Il Manifesto del Re-Umanesimo è la necessità di una nuova coscienza per la società contemporanea
La società del XXI secolo sta attraversando una delle trasformazioni più profonde della sua storia. La rivoluzione digitale, l’intelligenza artificiale, la globalizzazione delle informazioni e l’accelerazione dei processi economici hanno modificato radicalmente il modo di vivere, lavorare e relazionarsi. Mai come oggi l’umanità ha avuto accesso a strumenti così potenti; eppure, mai come oggi emergono interrogativi sulla qualità della vita, sul senso dell’agire individuale e collettivo e sul futuro delle relazioni umane.
In questo scenario prende forma il Manifesto del Re-Umanesimo, una proposta culturale che nasce dall’urgenza di restituire centralità alla persona in una società sempre più orientata alla performance, alla velocità e alla misurazione quantitativa del valore umano. L’iniziativa, promossa da Marika Lion, si colloca all’interno di un dibattito internazionale con persone impegnate a comprendere le conseguenze antropologiche della trasformazione tecnologica.

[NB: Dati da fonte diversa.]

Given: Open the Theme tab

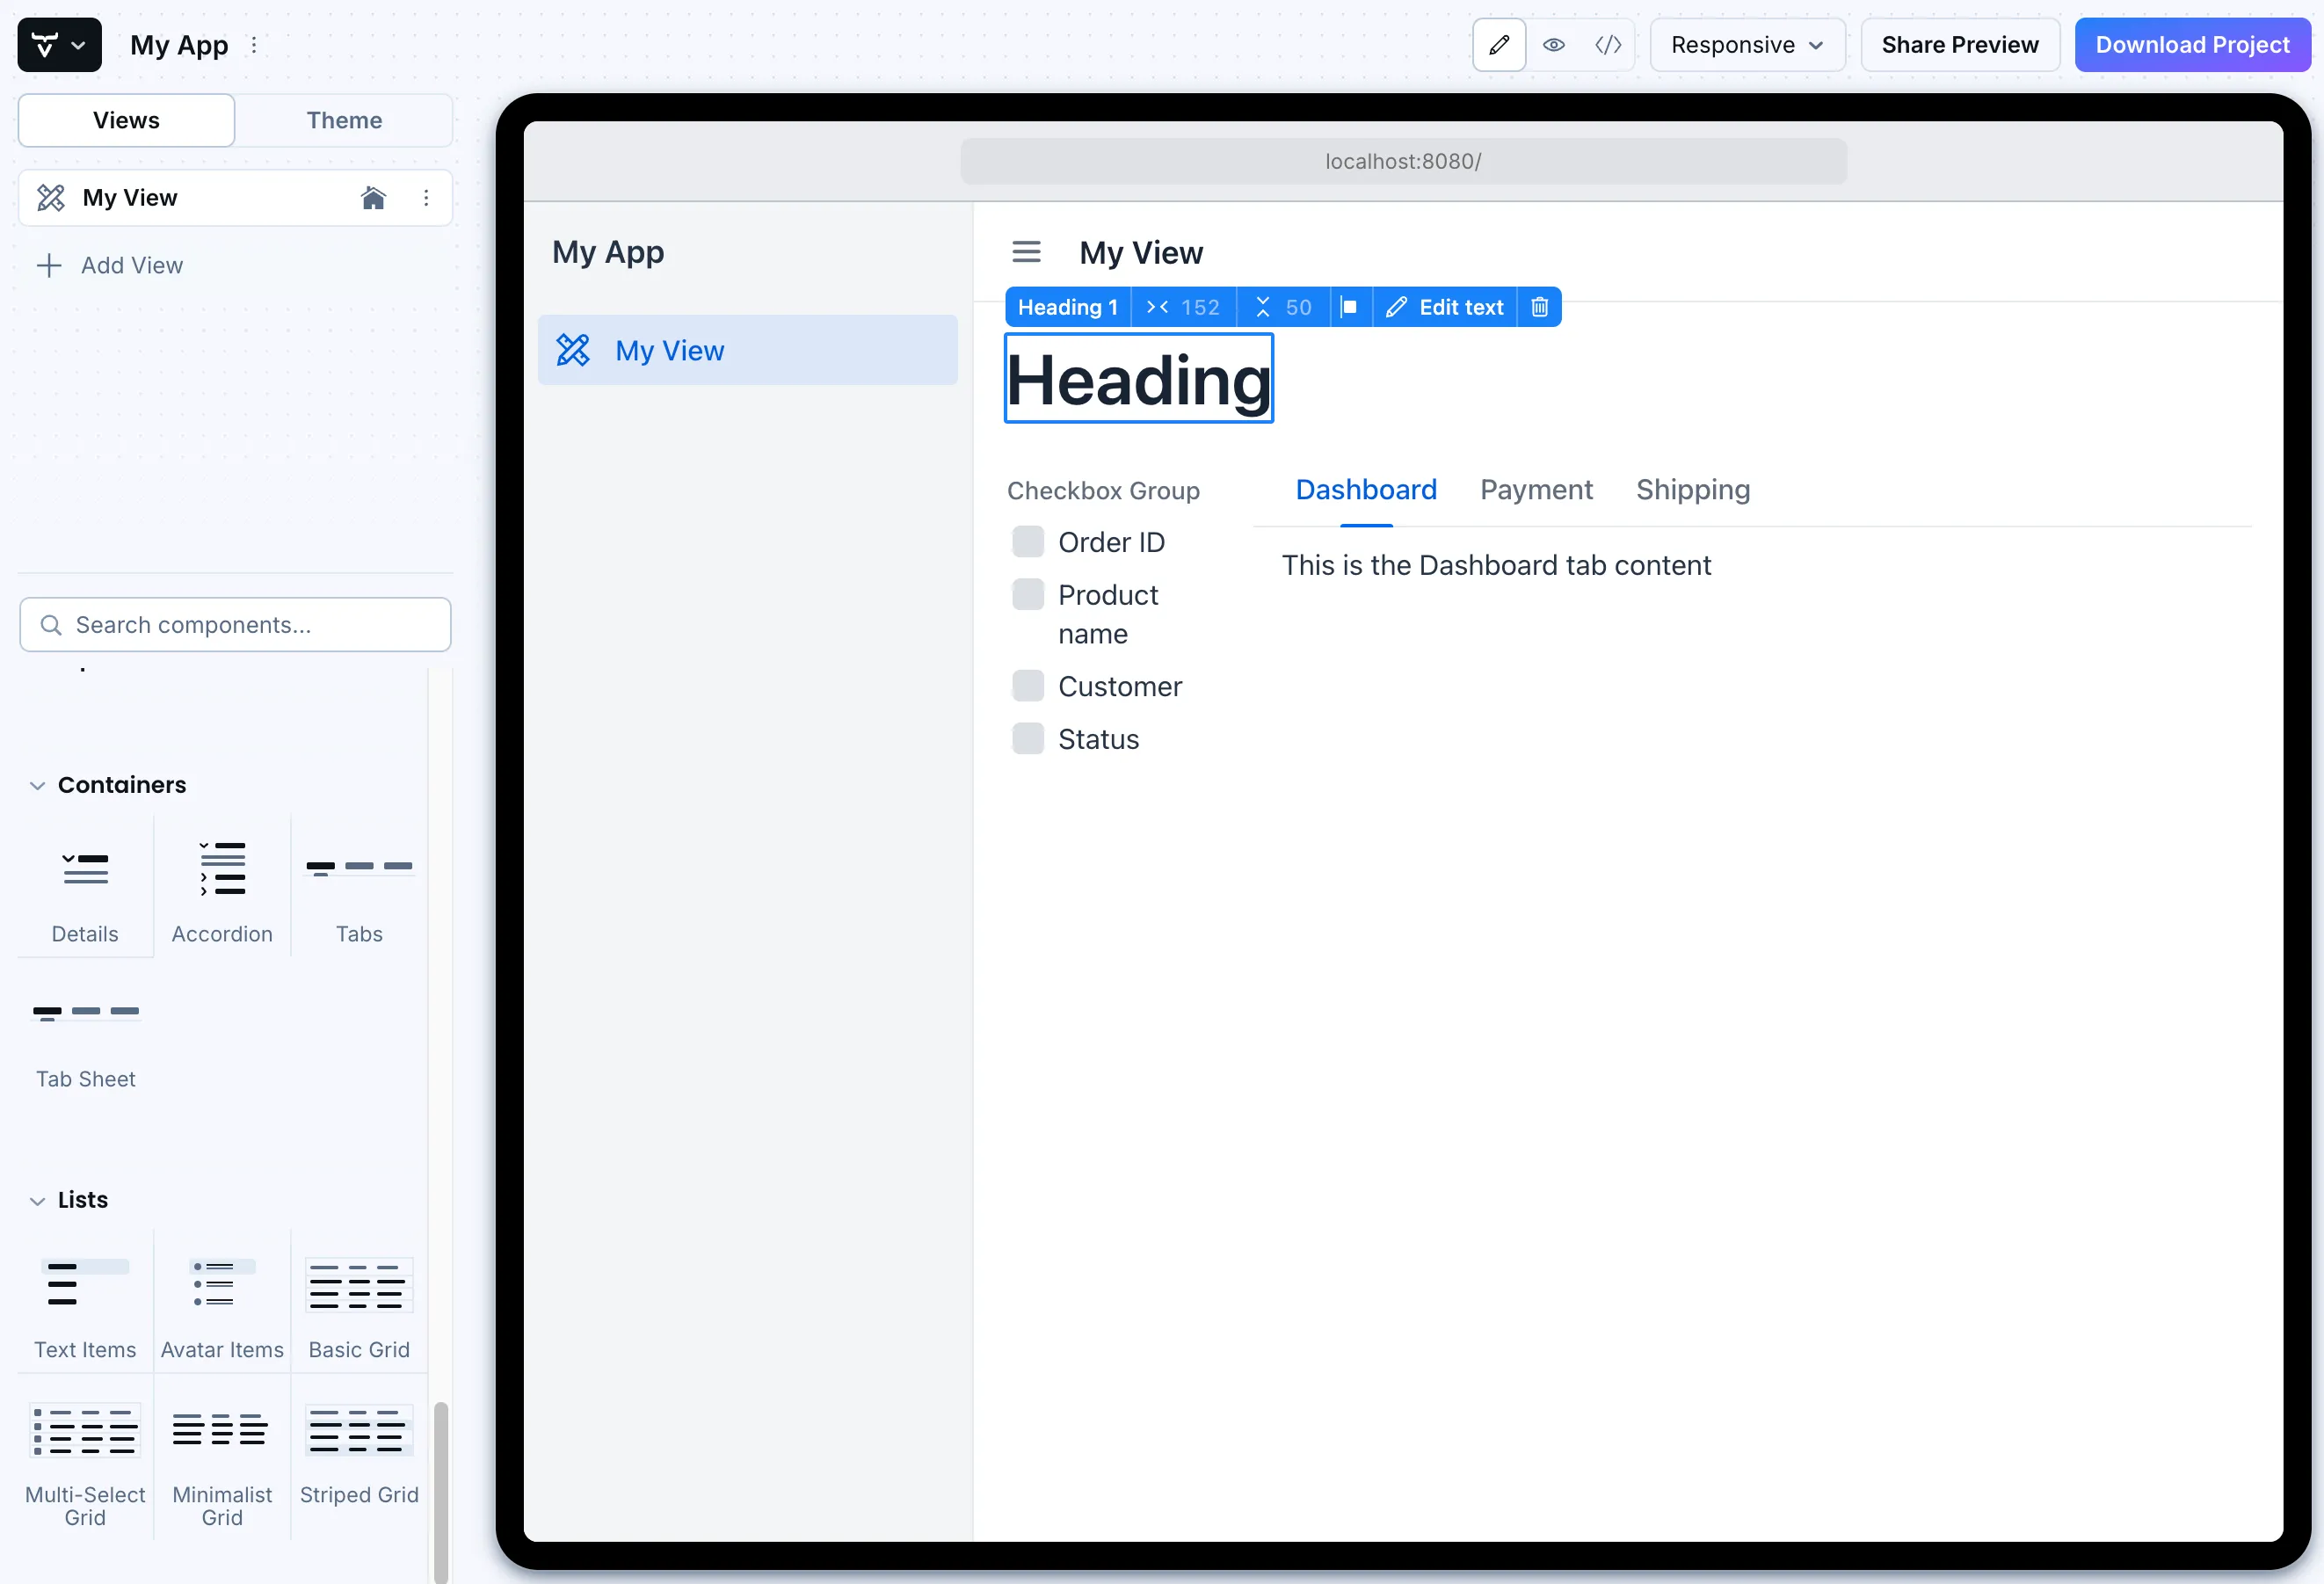Looking at the screenshot, I should 344,120.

La contemporaneità appare caratterizzata da un paradosso evidente: mentre aumentano le possibilità di connessione, cresce il senso di isolamento; mentre si moltiplicano le informazioni disponibili, si riduce la capacità di attribuire significato alla realtà; mentre le tecnologie promettono efficienza e ottimizzazione, si diffondono forme di fragilità sociale, disorientamento identitario e impoverimento delle relazioni. La persona rischia di essere percepita non più come fine, ma come mezzo: un produttore di dati, un consumatore, una risorsa da ottimizzare.
È proprio di fronte a questa deriva che il Re-Umanesimo propone un cambiamento di paradigma. Non si tratta di opporsi al progresso scientifico o tecnologico, ma di ridefinirne gli obiettivi. La questione centrale non riguarda infatti ciò che la tecnologia è in grado di realizzare, bensì la direzione verso cui la società intende orientare tale potenziale. Ogni innovazione dovrebbe essere valutata non soltanto per la sua efficacia, ma anche per il suo impatto sulla dignità umana, sulla qualità delle relazioni e sulla costruzione del bene comune.

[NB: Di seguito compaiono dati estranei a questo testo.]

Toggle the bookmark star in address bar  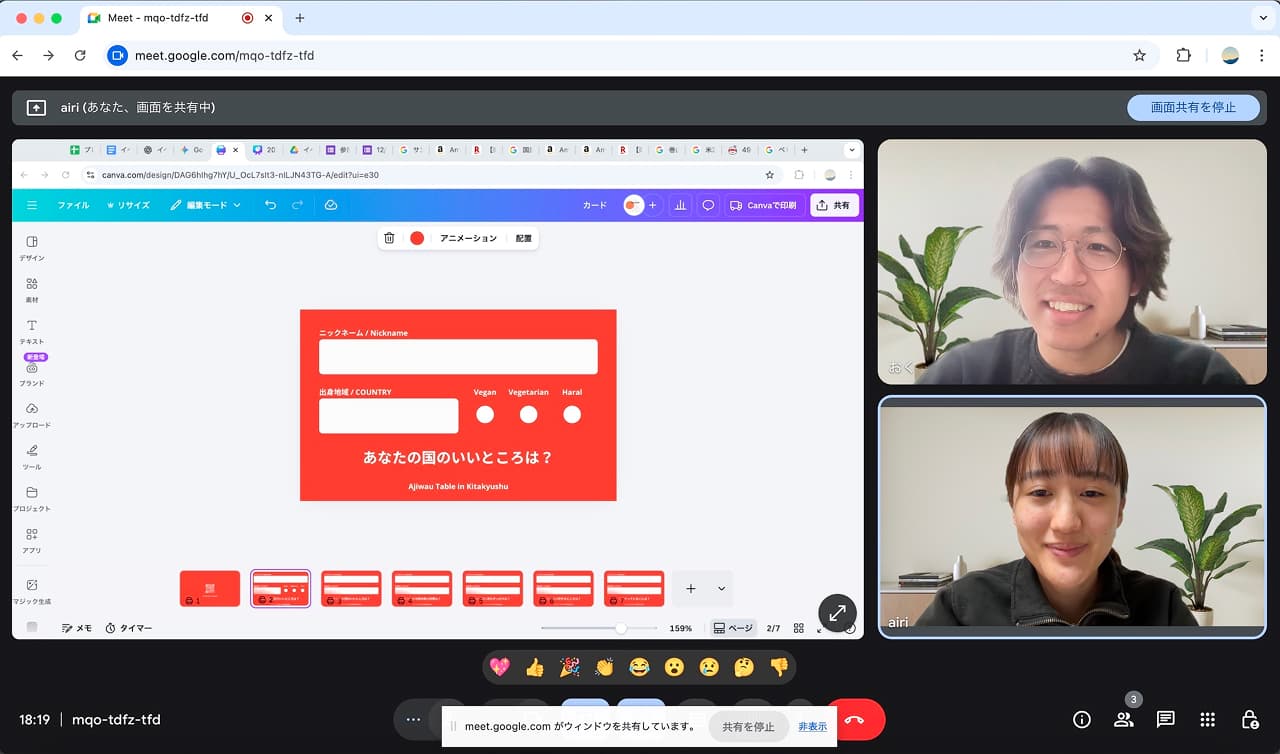(x=1139, y=56)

Le riflessioni di filosofi contemporanei come Edgar Morin, Byung-Chul Han, Martha Nussbaum, Hartmut Rosa e Luciano Floridi convergono nella denuncia di una crisi che è prima di tutto culturale. Una crisi che nasce dalla progressiva separazione tra sviluppo tecnico e sviluppo umano. Il Re-Umanesimo raccoglie questa eredità teorica e la traduce in una visione capace di parlare alla società civile, alle istituzioni, al mondo economico e alle nuove generazioni.
La proposta si fonda sull’idea che il futuro debba essere costruito attraverso una nuova alleanza tra conoscenza, etica e responsabilità. In una fase storica dominata dall’automazione e dall’intelligenza artificiale, diventano sempre più preziose quelle qualità che appartengono esclusivamente all’essere umano: la capacità di immaginare, di comprendere, di provare empatia, di attribuire significato, di assumersi responsabilità verso gli altri e verso il mondo.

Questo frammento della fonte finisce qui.